Mahindra: 2025 could be tipping point for EV adoption in India

  • Range anxiety and lack of charging infrastructure is the reason why Mahindra & Mahindra Ltd do not see a tipping point for EVs until between 2025 to 2027.
  • By then, electric SUV sales are expected to comprise about 20% to 25% of Mahindra’s sales, a Bloomberg report shows.
  • A report recently highlighted that close to a third of all vehicles sold in India are expected to be electric by 2030, but they will mostly be two- and three-wheelers.

Even though the adoption of electric vehicles (EV) in India have lagged other major markets, the Southeast Asia nation, by 2030, will be home to nearly one in every 10 EVs sold worldwide — at least according to the Global Electric Mobility Readiness Index (GEMRIX 2022). But for one of India’s largest vehicle manufacturers by production, Mahindra & Mahindra Ltd. ‘s, the country’s EV market would not reach its tipping point anytime soon.

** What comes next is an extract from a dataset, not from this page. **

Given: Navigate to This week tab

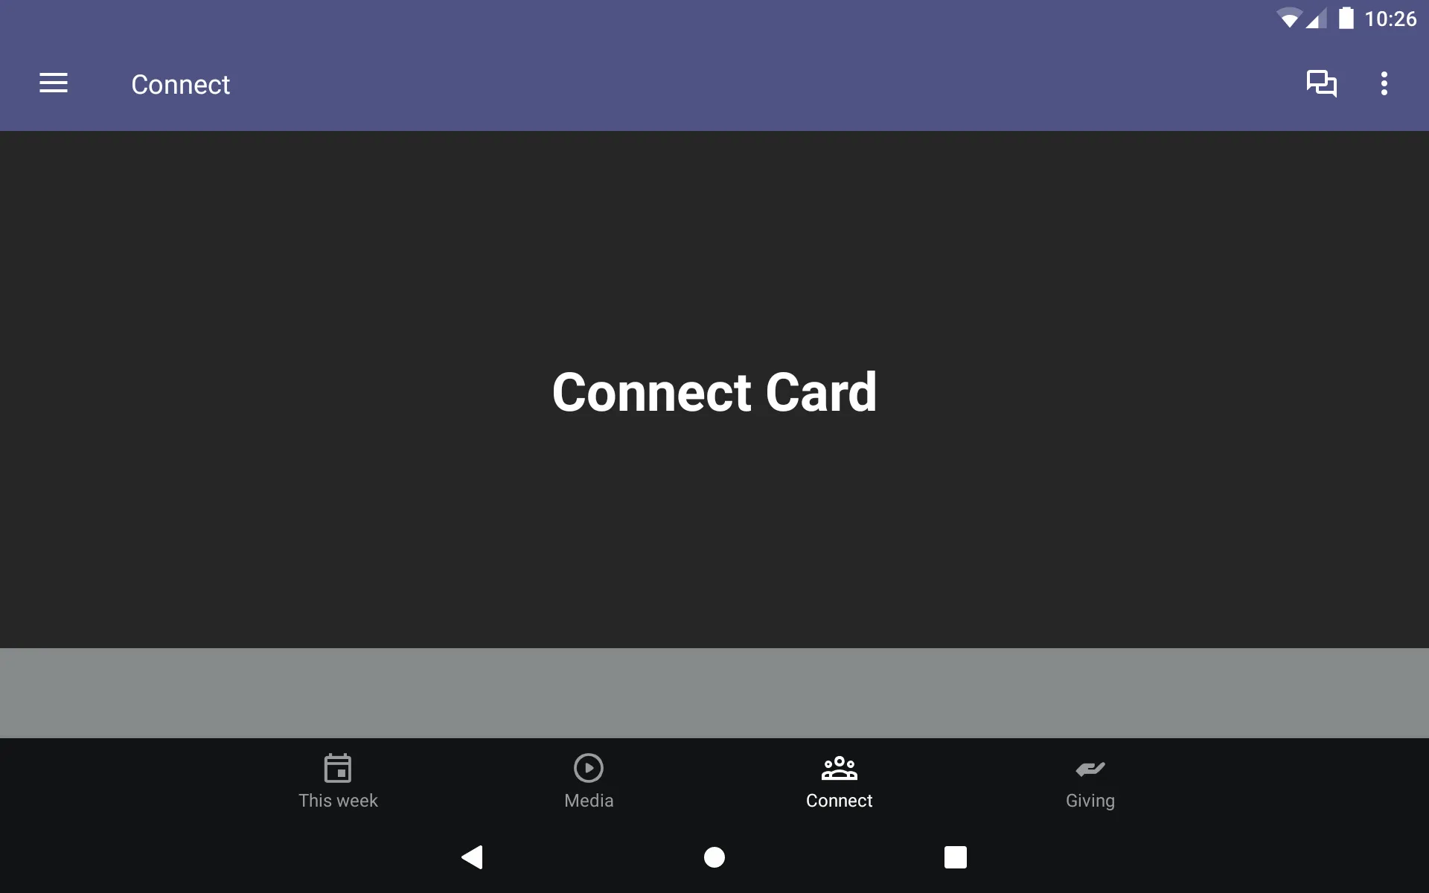Looking at the screenshot, I should 337,781.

In fact, it will only be between 2025 to 2027, when the Indian EV market will reach its tipping point, Mahindra & Mahindra’s executive director Rajesh Jejurikar told Bloomberg in an interview recently. Mahindra as an automobile company themselves, doesn’t have a strong EV line up — in fact, it currently only sells one passenger EV, the e-Verito. When it comes to the three-wheeler EV market though, the company’s presence is more significant.

In Mahindra’s opinion, range anxiety and lack of charging infrastructure is the main contributing reason to the more distant tipping point for EVs in the country. According to the authors of GEMRIX 2022, though close to a third of all vehicles sold in India are expected to be electric by 2030, they will mostly be two- and three-wheelers, as expensive battery-powered cars would be outside the reach of many consumers in the world’s fourth-largest automobile market. 

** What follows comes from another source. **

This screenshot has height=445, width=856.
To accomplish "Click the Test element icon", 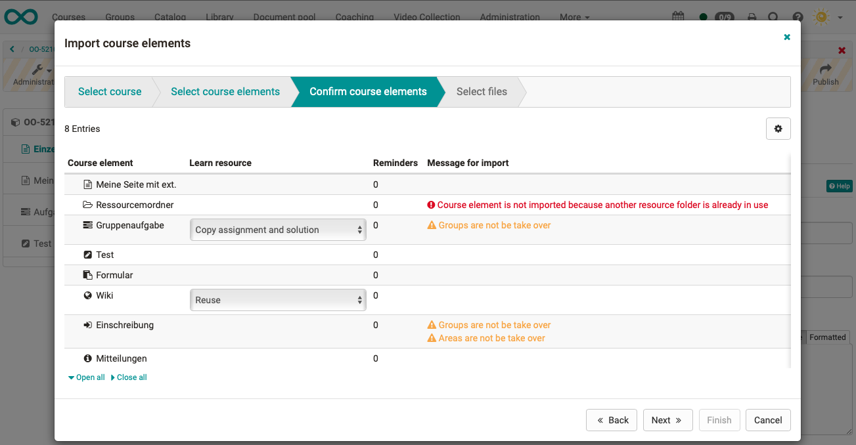I will [87, 255].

Barnik Chitran Maitra and Andreas Schlosser highlighted in the GEMRIX 2022 report that passenger cars will still make up only 5% of the battery-powered transport by the end of this decade. Despite Prime Minister Narendra Modi’s commitment in making India a net-zero carbon emitting one by 2070, Mahindra reckon a sparse charging network and expensive upfront cost of clean vehicles have deterred India’s value-conscious buyers, who are used to buying cheap, no-frills gasoline cars. 

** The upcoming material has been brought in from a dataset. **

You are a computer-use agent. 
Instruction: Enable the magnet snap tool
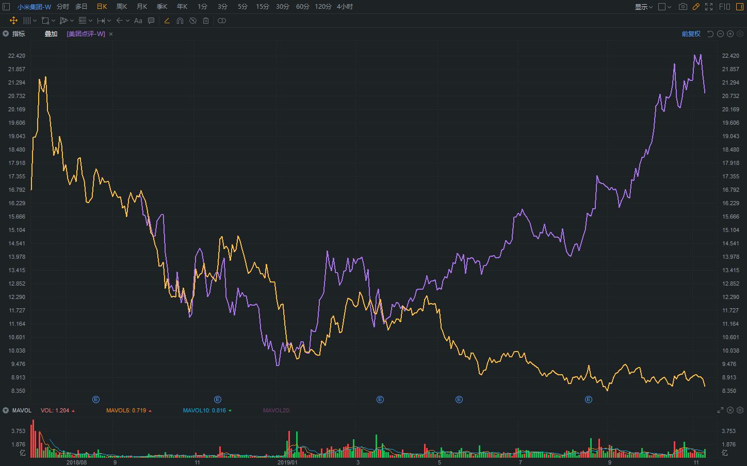(x=180, y=21)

Interestingly, Bloomberg noted that Mahindra is hoping consumers in India will continue their embrace of larger, gas guzzling vehicles, after the Mumbai-based US$15.8 billion cars-to-factory equipment conglomerate took the wraps off its Scorpio-N late Monday, an automobile it bills as the “Big Daddy of SUVs.”

Mahindra also shared that it expects by 2030, electric SUV sales could comprise about 20% to 25% of the company’s sales in India. For the country, electric scooters, and not cars, are leading the switch to cleaner transport. EVs made up only 2% of total automobile sales in India in 2021, compared with 4% in China and 10% in the UK, according to the GEMRIX 2022 report.

In February this year, the Indian Ministry of Power highlighted that the country’s metro cities have seen a 2.5-fold increase in the number of EV charging stations over the last four months. The Ministry, in a press release noted that, India has a total of 1640 operational public EV chargers, out of which, nine cities (Surat, Pune, Ahmedabad, Bengaluru, Hyderabad, Delhi, Kolkata, Mumbai, and Chennai) account for approximately 940 stations.

“There has been additional installation of 678 public EV charging stations between October 2021 to January 2022 in these 9 cities, which is about 2.5 times of the earlier numbers, during the same period, about 1.8 lacs new EVs,” the release noted. Separately, a government’s think-tank NITI Aayog recently proposed a battery swapping policy that envisions a new ecosystem with the battery as a service (BaaS) model.

While at present, people using EVs have to either charge their vehicles at home or rely on public charging infrastructure, which isn’t widespread yet, the proposed battery swapping policy envisages a system without in-built batteries. Not only will it reduce the upfront cost, it will encourage the use of batteries as a service on a subscription/payment basis without actually owning them.